The newspaper is a dinosaur. Now, in an era when information flashes around the globe in microseconds, waiting until the next morning to get one's news is intolerable. There are dozens of respectable hard news outlets on-line. Want sports? Every team has its own web site. Weather? You can get personalized weather for your backyard. Opinion? That's the web's strong suit. Cartoons and crosswords? Just Google those words and see how many thousands of sites pop up. Movie reviews? Need I say more…

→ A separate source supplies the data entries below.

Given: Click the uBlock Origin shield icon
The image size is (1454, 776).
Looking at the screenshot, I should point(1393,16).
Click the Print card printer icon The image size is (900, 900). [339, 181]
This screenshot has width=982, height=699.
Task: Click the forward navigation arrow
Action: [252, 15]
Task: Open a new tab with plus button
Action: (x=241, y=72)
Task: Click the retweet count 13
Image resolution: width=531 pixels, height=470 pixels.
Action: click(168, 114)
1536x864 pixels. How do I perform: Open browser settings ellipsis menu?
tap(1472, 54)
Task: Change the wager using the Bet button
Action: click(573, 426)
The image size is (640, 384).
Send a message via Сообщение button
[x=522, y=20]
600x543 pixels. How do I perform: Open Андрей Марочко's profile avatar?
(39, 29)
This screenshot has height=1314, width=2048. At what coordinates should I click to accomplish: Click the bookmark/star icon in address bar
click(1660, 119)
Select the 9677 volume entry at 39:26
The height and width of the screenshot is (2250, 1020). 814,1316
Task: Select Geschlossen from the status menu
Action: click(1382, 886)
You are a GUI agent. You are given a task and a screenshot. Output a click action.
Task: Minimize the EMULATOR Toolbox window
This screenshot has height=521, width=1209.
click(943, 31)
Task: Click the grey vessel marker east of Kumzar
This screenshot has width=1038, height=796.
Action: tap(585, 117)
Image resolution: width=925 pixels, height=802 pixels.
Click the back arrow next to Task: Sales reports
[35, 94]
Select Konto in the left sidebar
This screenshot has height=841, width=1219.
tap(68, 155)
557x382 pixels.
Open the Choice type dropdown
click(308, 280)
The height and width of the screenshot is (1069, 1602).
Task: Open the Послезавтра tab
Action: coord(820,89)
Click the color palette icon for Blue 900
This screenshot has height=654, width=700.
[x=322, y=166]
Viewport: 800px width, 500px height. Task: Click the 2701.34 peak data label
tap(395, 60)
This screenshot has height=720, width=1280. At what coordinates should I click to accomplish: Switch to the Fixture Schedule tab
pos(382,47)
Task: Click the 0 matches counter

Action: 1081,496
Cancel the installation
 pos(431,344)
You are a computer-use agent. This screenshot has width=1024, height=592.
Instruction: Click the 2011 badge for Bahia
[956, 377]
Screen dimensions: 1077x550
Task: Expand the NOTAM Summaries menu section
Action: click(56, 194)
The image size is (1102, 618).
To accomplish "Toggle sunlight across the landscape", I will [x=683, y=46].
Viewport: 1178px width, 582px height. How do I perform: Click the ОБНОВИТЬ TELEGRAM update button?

Back in the early 1990s, when I started doing this, I had vague dreams of maybe someday writing for a newspaper. That seemed to be the ultimate goal - the level at which legitimacy would be recognized. By the mid-'90s, I realized that newspapers were a dead end and, when an opportunity came to write for one around 2000, I turned it down. Tying my future to a dying industry didn't seem like a good career move. I'm not saying the Internet will be around forever. In fact, making a living writing on-line is an iffy proposition at best. But it's better than being a newspaperman first and an on-line critic second. Print critics without an on-line site to call their own would be advised to get busy if they want to have a life beyond that of their current employers.

I await with some interest learning what the next step will be for papers like The Philadelphia Inquirer. Those that survive long-term will do so on-line. And, because the revenue model is so different, there will have to be massive staff cuts. I visit philly.com daily for local news but don't find much use for it outside of that arena. Once its print limbs have been amputated, will it continue to function or will it go dark? And if it goes dark, will I miss it?

Means of information dissemination have changed over the centuries - from town criers to newspapers to radio to TV to the Internet. Sad as it may be for some to acknowledge, the time of the newspaper is gone. I will always treasure those images of my grandfathers sitting in their chairs, one reading his paper and the other snoozing with it folded open in his lap. But those are memories and, like all memories, they belong to the past.